··· EXCERPTED RECORDS ···

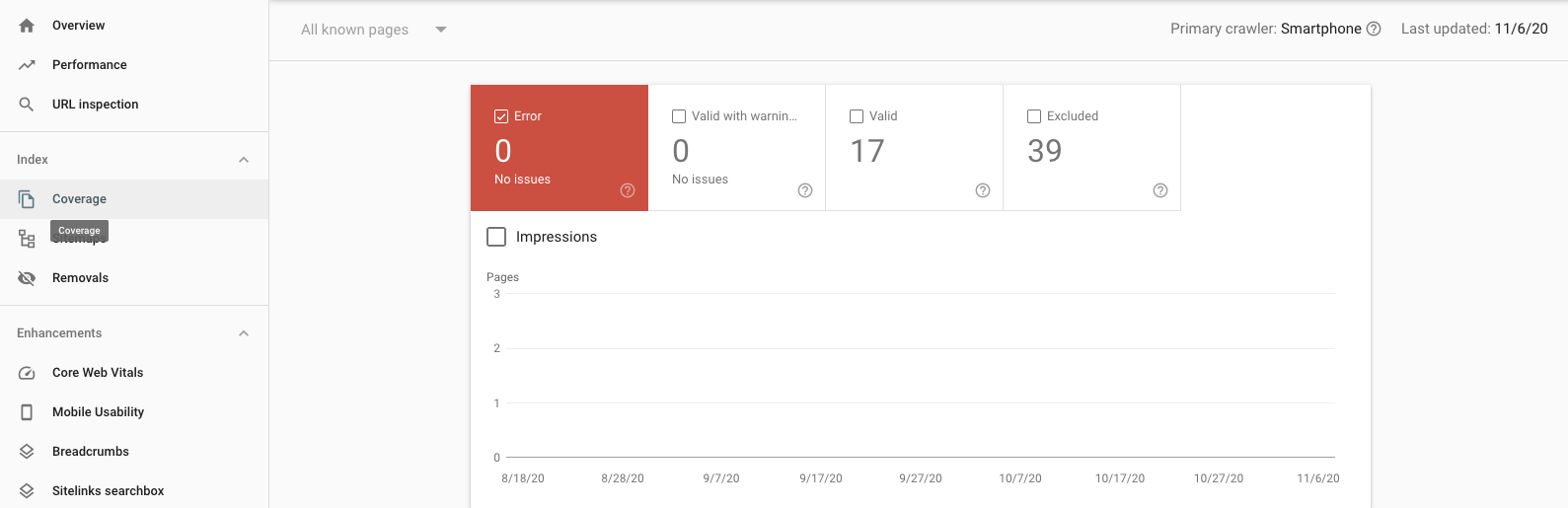Collapse the Index section
This screenshot has width=1568, height=508.
click(x=244, y=160)
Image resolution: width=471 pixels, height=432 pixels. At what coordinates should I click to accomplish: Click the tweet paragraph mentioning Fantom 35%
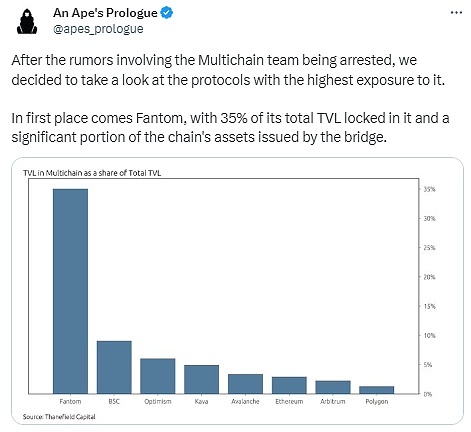click(230, 128)
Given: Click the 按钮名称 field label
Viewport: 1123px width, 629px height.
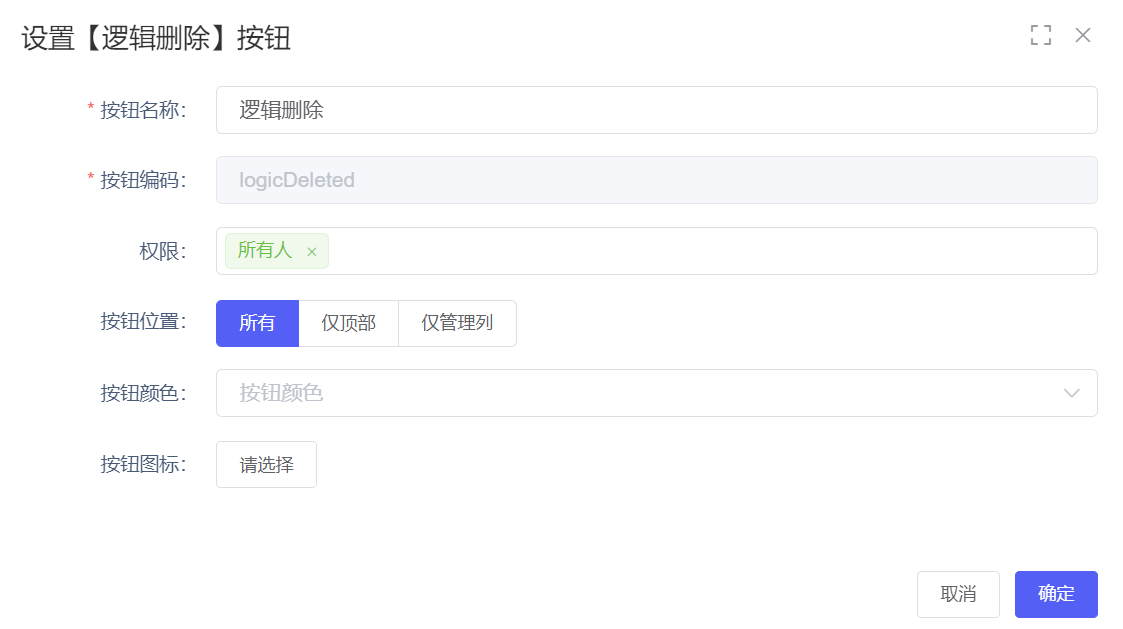Looking at the screenshot, I should (143, 110).
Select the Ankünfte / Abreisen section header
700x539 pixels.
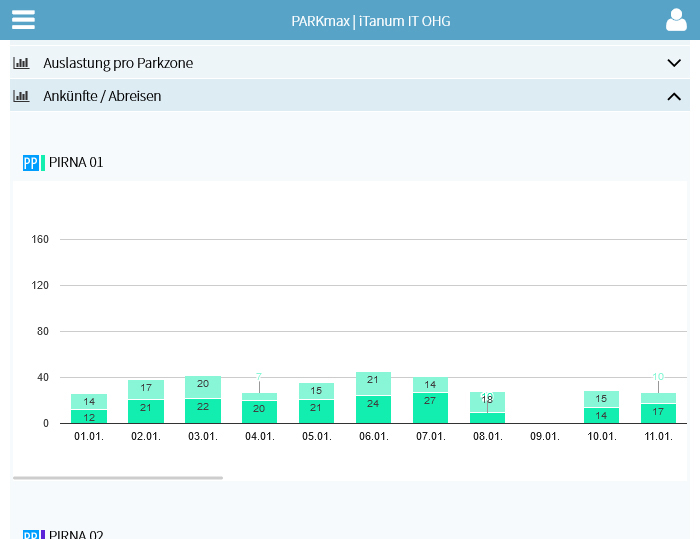click(102, 96)
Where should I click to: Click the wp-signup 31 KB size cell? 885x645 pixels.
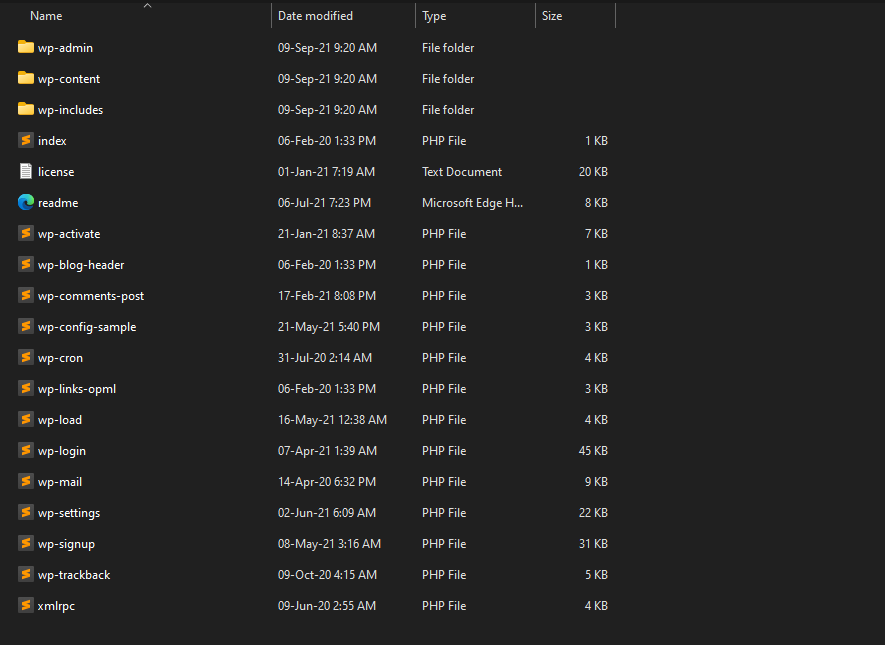click(x=593, y=543)
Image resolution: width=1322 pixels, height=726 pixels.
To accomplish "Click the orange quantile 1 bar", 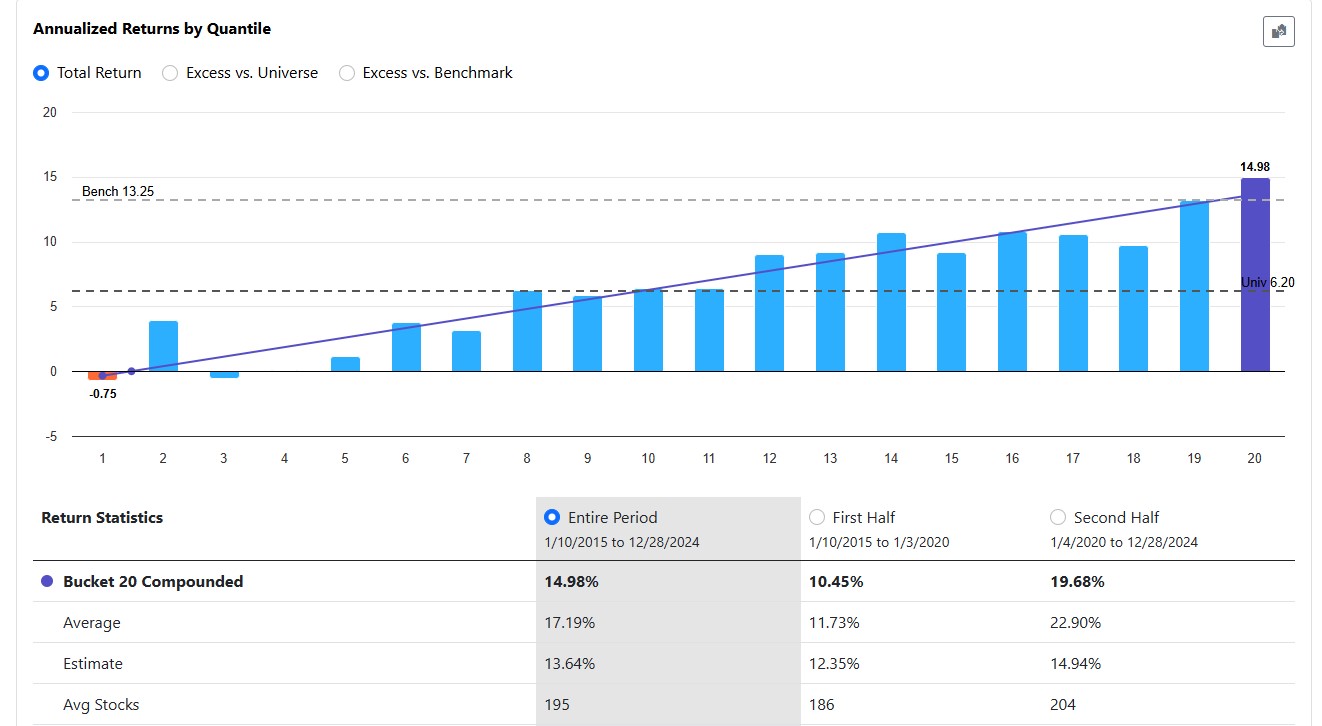I will 102,376.
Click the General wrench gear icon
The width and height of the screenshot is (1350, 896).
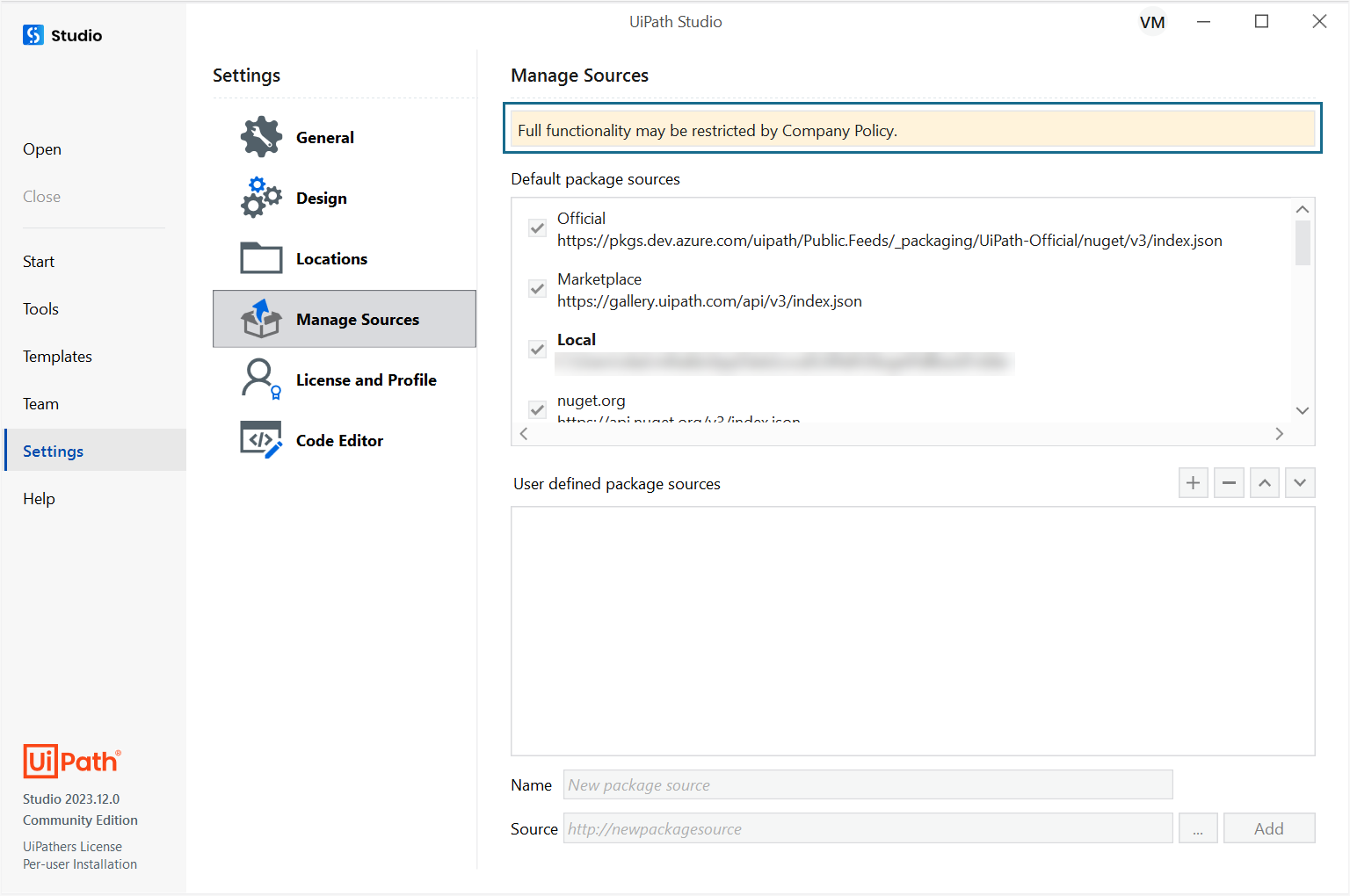point(261,137)
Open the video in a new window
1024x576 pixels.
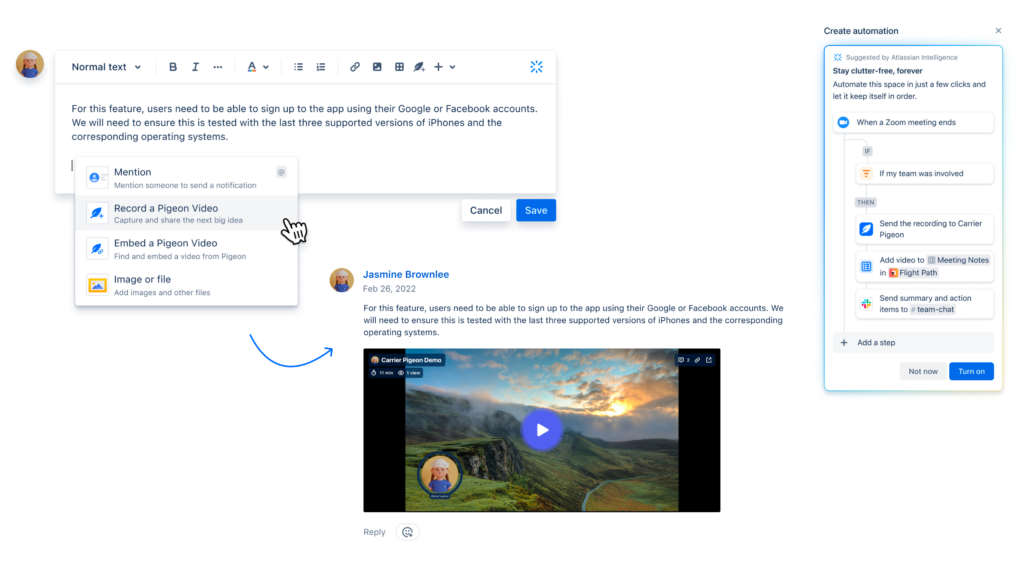tap(709, 360)
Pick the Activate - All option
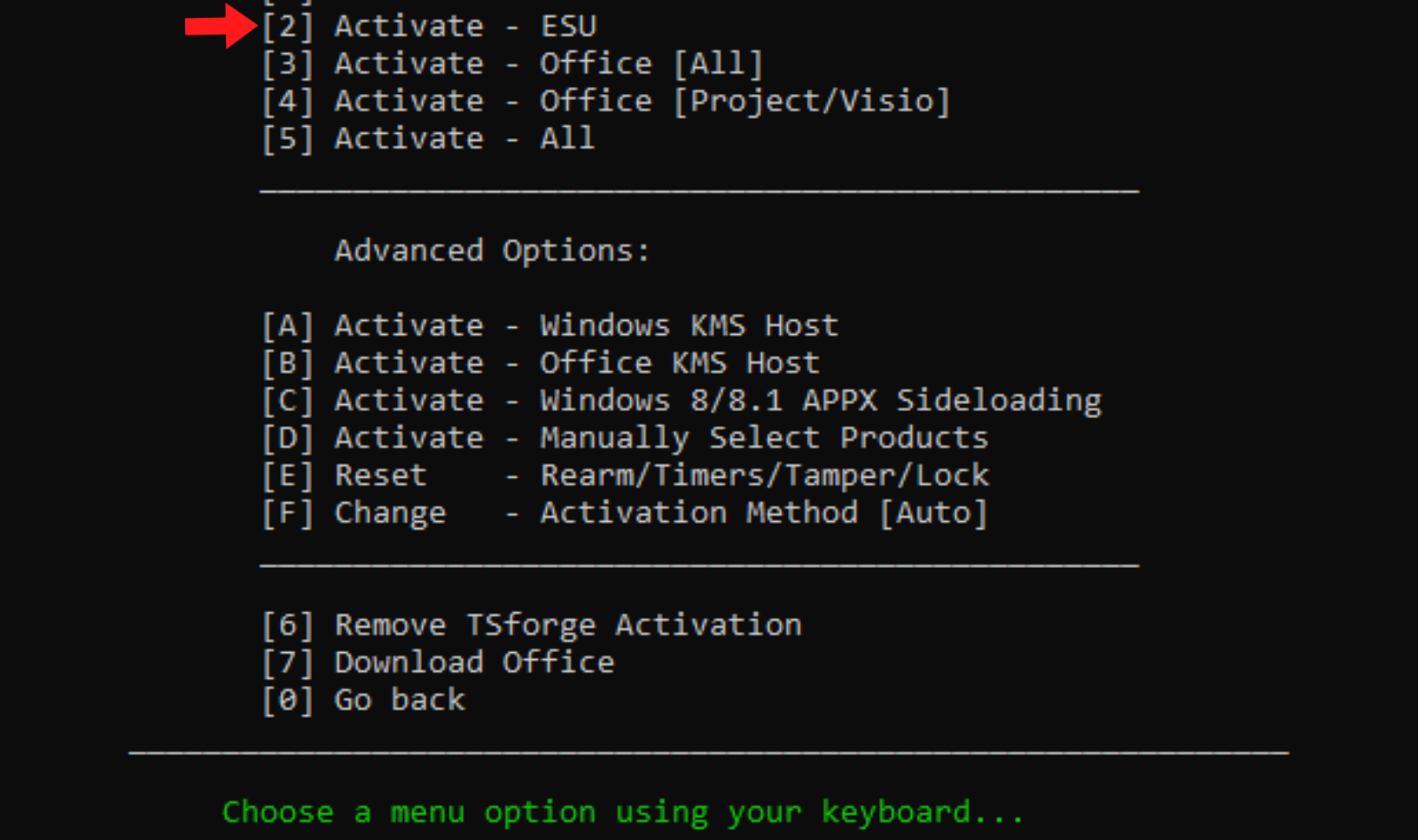The height and width of the screenshot is (840, 1418). click(x=428, y=138)
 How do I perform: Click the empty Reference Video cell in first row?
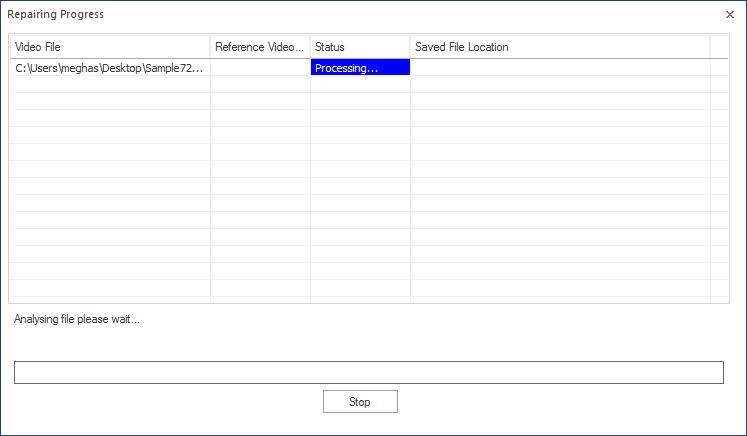click(260, 68)
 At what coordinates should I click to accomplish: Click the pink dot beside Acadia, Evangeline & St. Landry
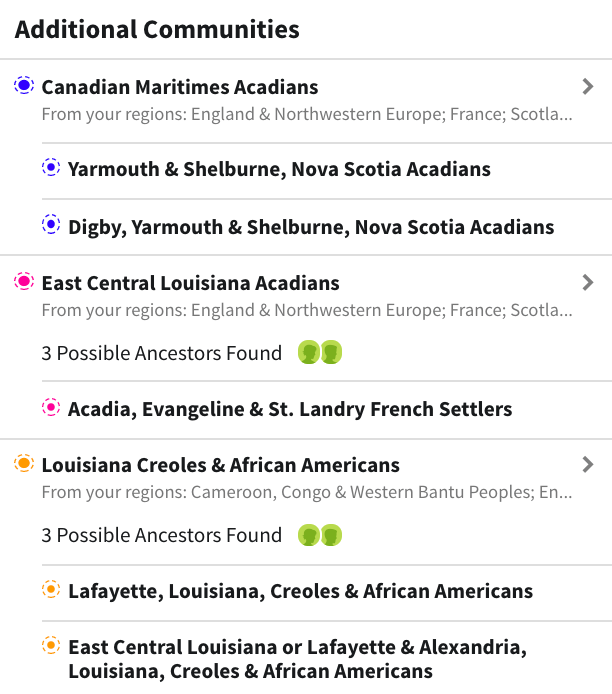pos(51,408)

···

ASSIGNMENT:
An exact copy is needed. It runs from the line above containing "Image resolution: width=471" down to the line containing "Image resolution: width=1322", both included, with no pictures.

EXERCISE SOLUTION:
Image resolution: width=471 pixels, height=432 pixels. At what coordinates should I click to accomplish: Click the tweet paragraph mentioning Fantom 35%
click(230, 128)
Given: Click the 按钮名称 field label
Viewport: 1123px width, 629px height.
Looking at the screenshot, I should (143, 110).
Select the Ankünfte / Abreisen section header
700x539 pixels.
click(102, 96)
Where should I click to: Click the wp-signup 31 KB size cell? 885x645 pixels.
click(x=593, y=543)
Image resolution: width=1322 pixels, height=726 pixels.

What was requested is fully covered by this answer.